Beckhoff Automation(ベッコフオートメーション)は「IIFES 2024」の会場内において、「XPlanarアイデアソン2023」の最終発表会を開催し、最優秀賞など各賞を発表した。
Beckhoff Automation(ベッコフオートメーション)は2024年2月2日、「IIFES 2024」(同年1月31日〜2月2日、東京ビッグサイト)の会場内において、「XPlanarアイデアソン2023」の最終発表会を開催し、最優秀賞など各賞を発表した。
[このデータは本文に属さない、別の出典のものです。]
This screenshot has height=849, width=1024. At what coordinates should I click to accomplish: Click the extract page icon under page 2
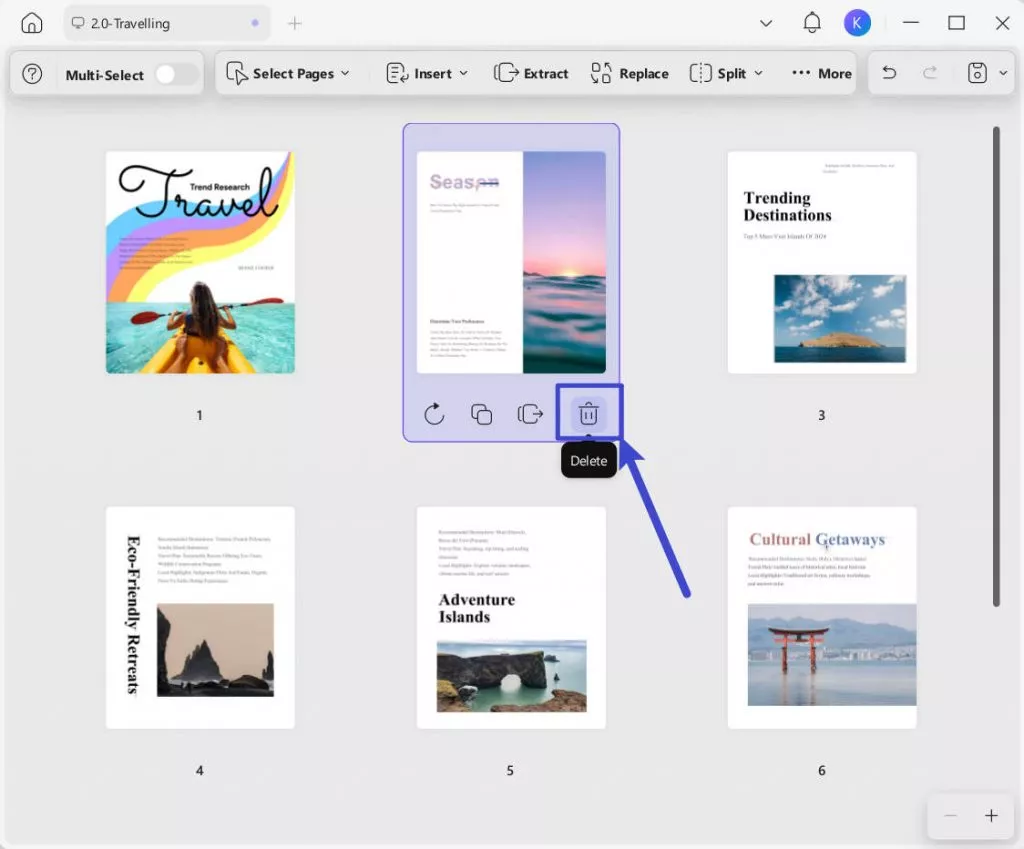coord(530,414)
同社のリニア搬送システムであるXPlanarは、平面タイル上に発生させた電磁場を変化させることで永久磁石を搭載した可動子を浮遊させ対象物を搬送することができる。非接触で搬送できるため、摩耗や劣化がなくメンテナンス性が高い。
次世代ロボットエンジニア支援機構(Scramble)とともに開催した今回のアイデアソンは、このXPlanarの活用アイデアを求めるもので、2023年8月に開催を発表した。個人や団体、法人、学生も応募でき、実装の可否は問わない。同年9月には説明会を開き、その後、1次審査を経て、6作品が最終発表会に進んだ。
最優秀賞には、XPlanarを活用して文字などを表示する壁型のパブリックアートを提案したGK京都の「Moving Letter Lights」が輝いた。高い完成度と芸術的な価値かつXPlanarの特徴も生かしている点などが評価された。「アイデアがこういった形で評価されてうれしい。実際に動く姿を見たいので、ぜひ実物を作ってみたい」(GK京都)。
Scramble賞には宇宙における無重量下での移動システムを提案したFRC ロボットチーム HIBANA TECHNOLOGYの「XPlanar Shoes-無重力への挑戦-」と、XPlanarを使ってガラスペンなどでの筆記中に起こるインク垂れを減らすHUNDOSHI WORKSの「NEVER DROPPING」が選ばれた。
その他、PCR検査前の検体チューブへの分注にXPlanarを用いる椿本チエインの「自動分注装置 ラボ・アラジン」が工程などの時間短縮に貢献する「時短賞」に、フードコートでの料理や使用済食器の運搬に活用する大森機械工業の「次世代型フードコート提案」が小型化への寄与に貢献する「省スペース賞」に、トーチの「XPlanarとロボットアームによる研究開発の自動化」がコスト削減への寄与を評価した「コストパフォーマンス賞」に、「XPlanar Shoes-無重力への挑戦-」は省エネ賞、「Moving Letter Lights」は芸術賞も同時受賞している。
Scramble 代表理事で大阪大学大学院基礎工学研究科 助教の川節拓実氏は「すぐ実用化に結び付きそうな手堅いアイデアから宇宙空間での利用を提案するような驚くアイデアまで、多様なアイデアの応募をいただき審査員としても大変楽しませていただきました。XPlanarのような新たな技術を目の前にしたとき、多様なバックグラウンドを持つ人々が集い議論することで、普段の視野を超えた革新的な発想にたどり着くことができるのではないでしょうか」と語る。
ベッコフオートメーション 日本法人 代表取締役社長の川野俊充氏は「どれだけの応募があるのか分からなかった中、高校生からベテランの技術者までアイデアを練って出してくれた。受賞を逃した作品にも素晴らしいアイデアがたくさんあり、全てを紹介できないのが残念だが、『自由な発想でアイデアを巡らせることが楽しくて仕方がなかった』という入賞者のコメントが主催者冥利に尽きる。これからもいろんな技術、テーマを使って継続していきたい」と話す。